I tried to figure out how the unity job system works and when to use it. I made a basic performance test doing one million calculations using four different methods: TestMe1A(), TestMe1B(), TestMe2() and TestMe3(). They take 1300ms, 2000ms, 4ms and 17ms and lead to the same output. The amount of time taken by the last Method (TestMe3()), where no job has been used is remarkable.

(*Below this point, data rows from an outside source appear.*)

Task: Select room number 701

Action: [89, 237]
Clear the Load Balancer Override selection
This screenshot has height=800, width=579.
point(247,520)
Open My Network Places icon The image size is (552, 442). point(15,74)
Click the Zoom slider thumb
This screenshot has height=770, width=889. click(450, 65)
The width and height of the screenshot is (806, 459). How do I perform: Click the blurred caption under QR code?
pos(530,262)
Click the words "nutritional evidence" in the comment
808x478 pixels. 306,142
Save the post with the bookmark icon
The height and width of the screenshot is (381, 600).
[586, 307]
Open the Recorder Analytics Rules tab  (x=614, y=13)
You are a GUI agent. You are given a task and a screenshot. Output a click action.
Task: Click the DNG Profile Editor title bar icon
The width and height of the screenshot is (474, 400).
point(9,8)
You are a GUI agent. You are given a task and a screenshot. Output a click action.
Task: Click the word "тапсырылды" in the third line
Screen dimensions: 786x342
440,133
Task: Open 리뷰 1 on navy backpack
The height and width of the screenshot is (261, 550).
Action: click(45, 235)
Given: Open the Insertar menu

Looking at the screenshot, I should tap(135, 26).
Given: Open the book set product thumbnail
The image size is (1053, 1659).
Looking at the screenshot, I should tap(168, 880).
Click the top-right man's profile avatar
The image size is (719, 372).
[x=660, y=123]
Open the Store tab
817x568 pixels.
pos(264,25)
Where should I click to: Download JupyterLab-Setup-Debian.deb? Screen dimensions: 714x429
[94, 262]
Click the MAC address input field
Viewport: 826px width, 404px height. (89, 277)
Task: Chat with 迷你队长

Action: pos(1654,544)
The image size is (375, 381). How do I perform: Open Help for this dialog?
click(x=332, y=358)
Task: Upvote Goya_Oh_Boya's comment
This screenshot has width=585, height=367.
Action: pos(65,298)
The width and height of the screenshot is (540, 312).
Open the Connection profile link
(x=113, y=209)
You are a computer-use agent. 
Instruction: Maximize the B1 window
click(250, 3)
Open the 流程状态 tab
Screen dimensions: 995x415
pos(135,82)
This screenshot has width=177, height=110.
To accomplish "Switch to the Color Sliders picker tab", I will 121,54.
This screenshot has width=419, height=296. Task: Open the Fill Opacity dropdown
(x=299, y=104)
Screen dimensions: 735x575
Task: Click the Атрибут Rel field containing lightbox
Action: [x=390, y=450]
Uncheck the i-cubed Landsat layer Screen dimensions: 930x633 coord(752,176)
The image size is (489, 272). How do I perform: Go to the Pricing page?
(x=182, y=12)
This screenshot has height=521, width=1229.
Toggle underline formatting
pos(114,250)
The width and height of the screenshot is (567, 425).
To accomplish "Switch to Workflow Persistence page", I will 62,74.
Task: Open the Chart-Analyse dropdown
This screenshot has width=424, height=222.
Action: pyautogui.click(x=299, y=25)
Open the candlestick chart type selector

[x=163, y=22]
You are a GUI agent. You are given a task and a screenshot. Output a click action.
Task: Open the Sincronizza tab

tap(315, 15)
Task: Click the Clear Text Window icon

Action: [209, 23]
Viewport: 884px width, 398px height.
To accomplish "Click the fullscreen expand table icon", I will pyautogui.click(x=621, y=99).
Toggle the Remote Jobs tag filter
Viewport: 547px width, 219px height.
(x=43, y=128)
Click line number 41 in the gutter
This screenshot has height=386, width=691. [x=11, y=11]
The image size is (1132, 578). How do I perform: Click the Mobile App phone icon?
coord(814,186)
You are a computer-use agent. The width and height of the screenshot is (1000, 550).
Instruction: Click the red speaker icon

Because of the variety of the amount of time taken, my basic questions are if there is anything wrong with my code and how to know which way to choose, particularly with regard to three different IJob Methods.

Here is the code:

using System.Collections;
using System.Collections.Generic;
using System.Diagnostics;
using UnityEngine;
using Unity.Jobs;
using Unity.Collections;
using Unity.Burst;

public class StartGame : MonoBehaviour
{
    private Stopwatch stopwatch;

    // Start is called before the first frame update
    void Start()
    {
        stopwatch = new Stopwatch();

        TestMe1A();
        TestMe1B();
        TestMe2();
        TestMe3();
    }

    int num = 1000000;

    // IJob
    public void TestMe1A()
    {
        stopwatch.Start();
        NativeArray<float> _results = new NativeArray<float>(num, Allocator.Temp);
        JobHandle jH = new JobHandle();

        for (int i = 0; i < num; i++)
        {
            float _a = i;
            float _b = i + 1;
            float _c = 0;

            TestJob theJob = new TestJob
            {
                results = _results,
                a = _a,
                b = _b,
                c = _c,
                i = i,
            };

            jH = theJob.Schedule();
        }

        jH.Complete();

        stopwatch.Stop();
        UnityEngine.Debug.LogFormat("IJob completed after {0} ms. The results: {1}", stopwatch.ElapsedMilliseconds, string.Join(", ", _results)); // 1300+ ms
        stopwatch.Reset();
        _results.Dispose();
    }


    // IJob Array
    public void TestMe1B()
    {
        stopwatch.Start();
        NativeArray<float> _results = new NativeArray<float>(num, Allocator.Temp);

        NativeArray<JobHandle> jobHandleArray = new NativeArray<JobHandle>(num, Allocator.Temp);

        for (int i = 0; i < num; i++)
        {
            float _a = i;
            float _b = i + 1;
            float _c = 0;

            TestJob theJob = new TestJob
            {
                results = _results,
                a = _a,
                b = _b,
                c = _c,
                i = i,
            };
            jobHandleArray[i] = theJob.Schedule();
        }
      
        JobHandle.CompleteAll(jobHandleArray);

        stopwatch.Stop();
        UnityEngine.Debug.LogFormat("IJob Array completed after {0} ms. The results: {1}", stopwatch.ElapsedMilliseconds, string.Join(", ", _results)); // 2000+ ms
        stopwatch.Reset();
        jobHandleArray.Dispose();
        _results.Dispose();
    }

    // IJobParallelFor
    public void TestMe2()
    {
        stopwatch.Start();
        NativeArray<float> _results_ = new NativeArray<float>(num, Allocator.Temp);
        JobHandle jobHandle = new JobHandle();

            TestJob2 theJob2 = new TestJob2
            {
                results = _results_,
            };
            jobHandle = theJob2.Schedule(num, 64);

        jobHandle.Complete();
        stopwatch.Stop();
        UnityEngine.Debug.LogFormat("IJobParallelFor completed after {0} ms. The results: {1}", stopwatch.ElapsedMilliseconds, string.Join(", ", _results_)); // 4+ ms
        stopwatch.Reset();
        _results_.Dispose();
    }

    // No Job
    public void TestMe3()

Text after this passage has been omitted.